### What you have to do
Copy the material below line for line, without altering anything, and omit the pictures from your copy.

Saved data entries
· · · ·
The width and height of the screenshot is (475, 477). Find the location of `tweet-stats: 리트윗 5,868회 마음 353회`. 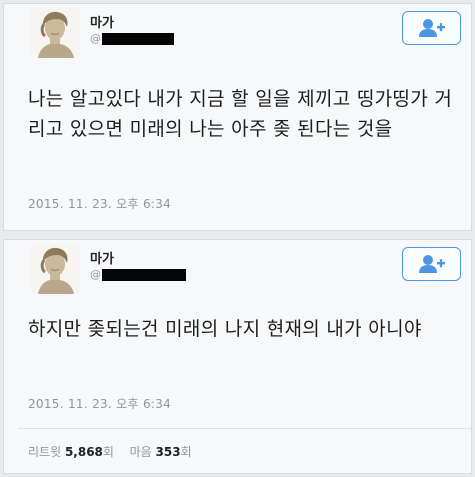

tweet-stats: 리트윗 5,868회 마음 353회 is located at coordinates (110, 452).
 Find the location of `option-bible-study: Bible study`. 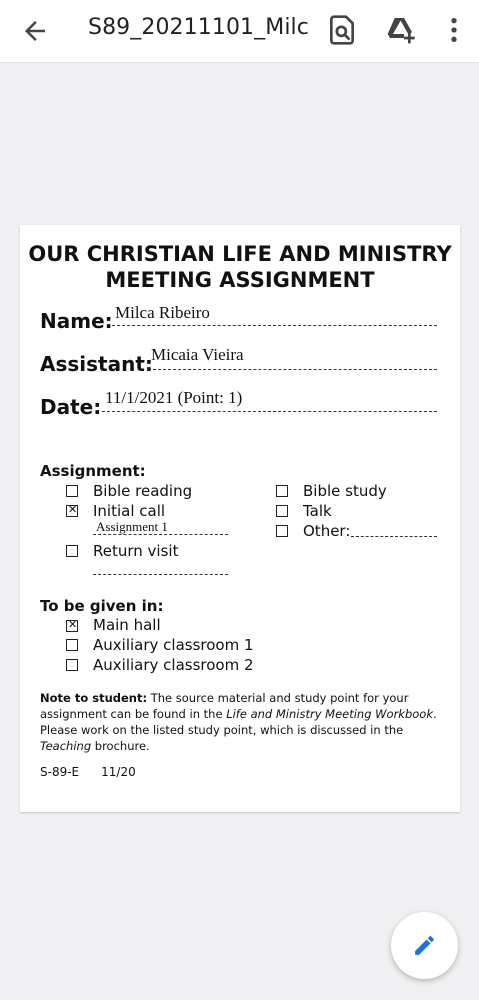

option-bible-study: Bible study is located at coordinates (345, 491).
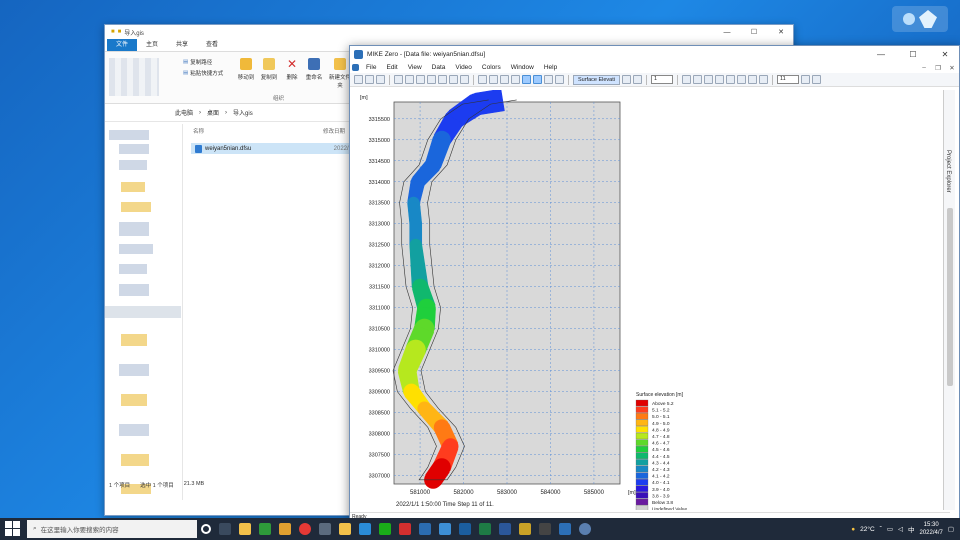 The width and height of the screenshot is (960, 540). What do you see at coordinates (305, 529) in the screenshot?
I see `chrome-icon` at bounding box center [305, 529].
· · · ·
### Response area
The width and height of the screenshot is (475, 477). Find the location of `tweet-stats: 리트윗 5,868회 마음 353회`. 

tweet-stats: 리트윗 5,868회 마음 353회 is located at coordinates (110, 452).
 Find the location of `option-bible-study: Bible study`. 

option-bible-study: Bible study is located at coordinates (345, 491).
 The width and height of the screenshot is (960, 540). What do you see at coordinates (305, 529) in the screenshot?
I see `chrome-icon` at bounding box center [305, 529].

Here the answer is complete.